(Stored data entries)
##############################

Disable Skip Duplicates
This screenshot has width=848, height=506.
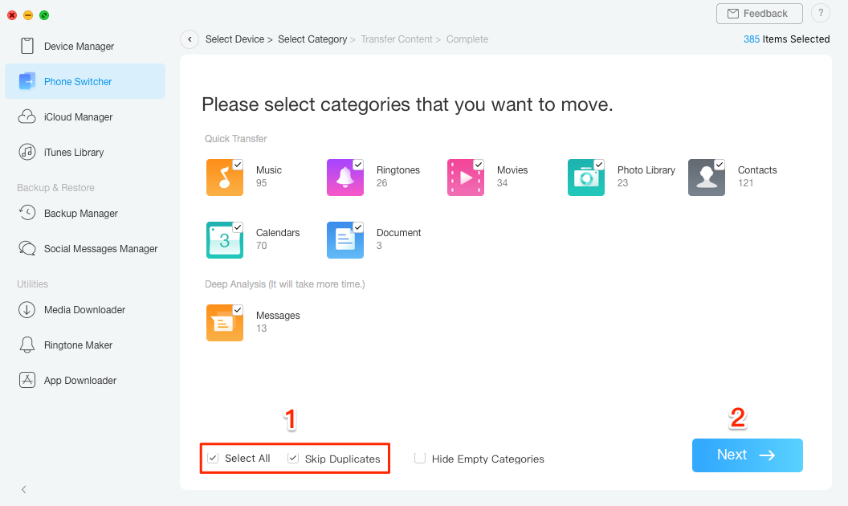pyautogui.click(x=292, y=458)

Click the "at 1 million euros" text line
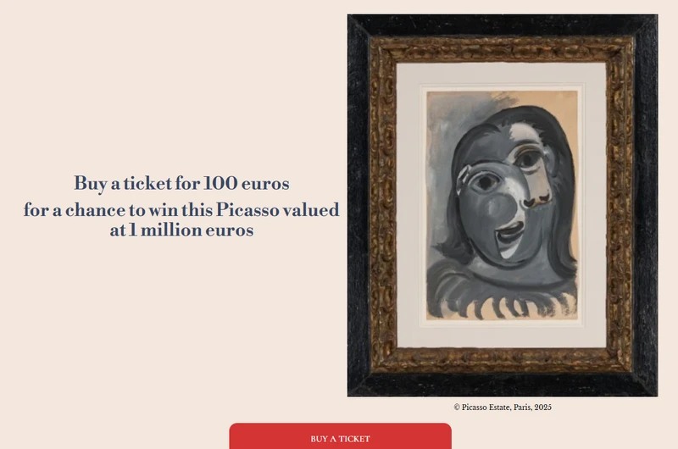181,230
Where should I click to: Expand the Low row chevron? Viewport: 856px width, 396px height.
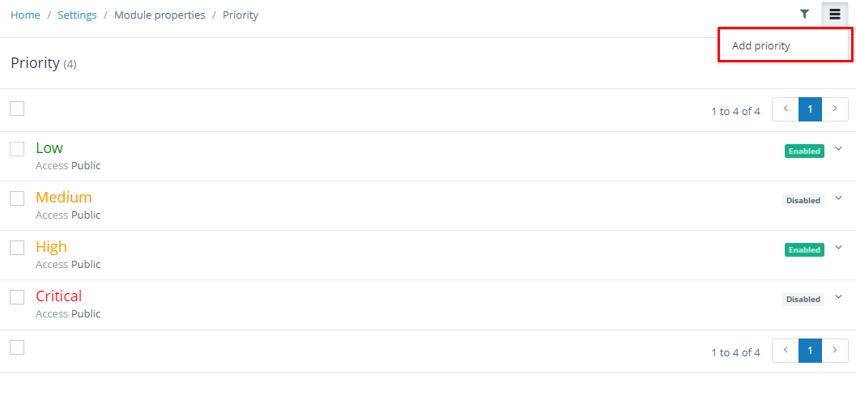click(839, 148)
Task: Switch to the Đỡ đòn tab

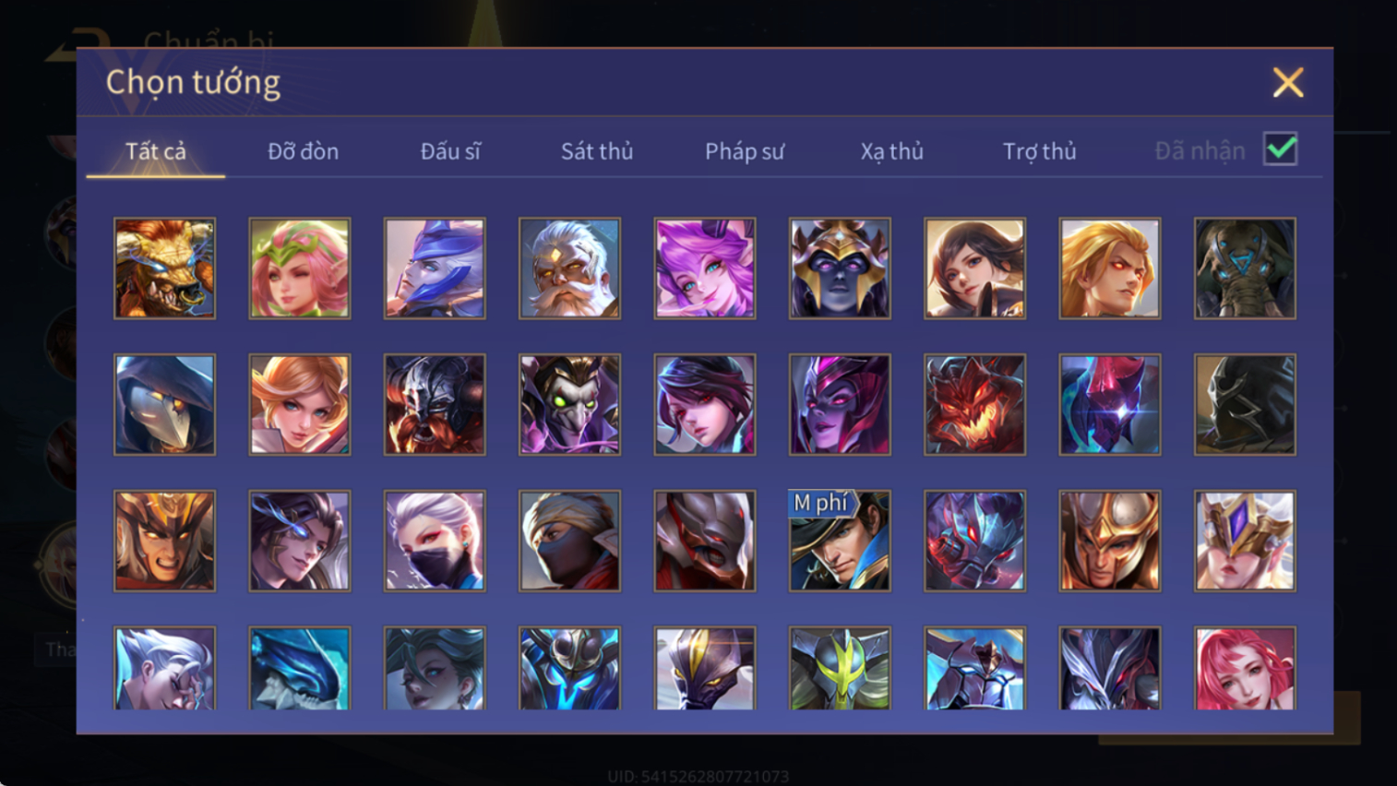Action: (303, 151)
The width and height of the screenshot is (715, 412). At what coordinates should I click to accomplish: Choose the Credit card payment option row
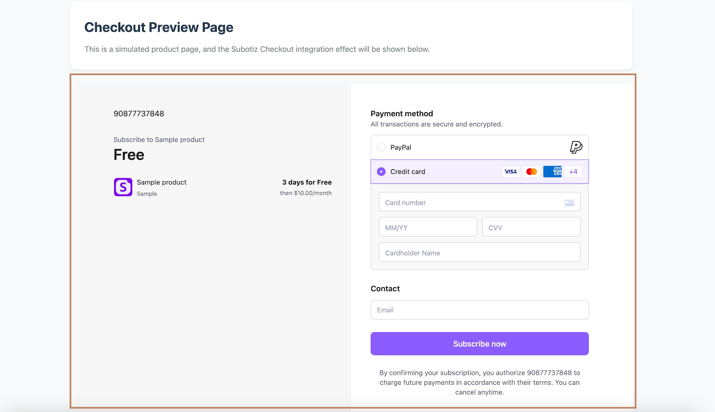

##############################

GOAL OF THE EXERCISE: Print all entries exactly. The images do not belong in the copy.

SOLVED EXERCISE:
Disable Skip Duplicates
This screenshot has width=848, height=506.
pyautogui.click(x=292, y=458)

Click the "at 1 million euros" text line
181,230
Where should I click to: Expand the Low row chevron? Viewport: 856px width, 396px height.
click(839, 148)
Task: Switch to the Đỡ đòn tab

Action: (303, 151)
The width and height of the screenshot is (715, 412). At what coordinates should I click to accomplish: Choose the Credit card payment option row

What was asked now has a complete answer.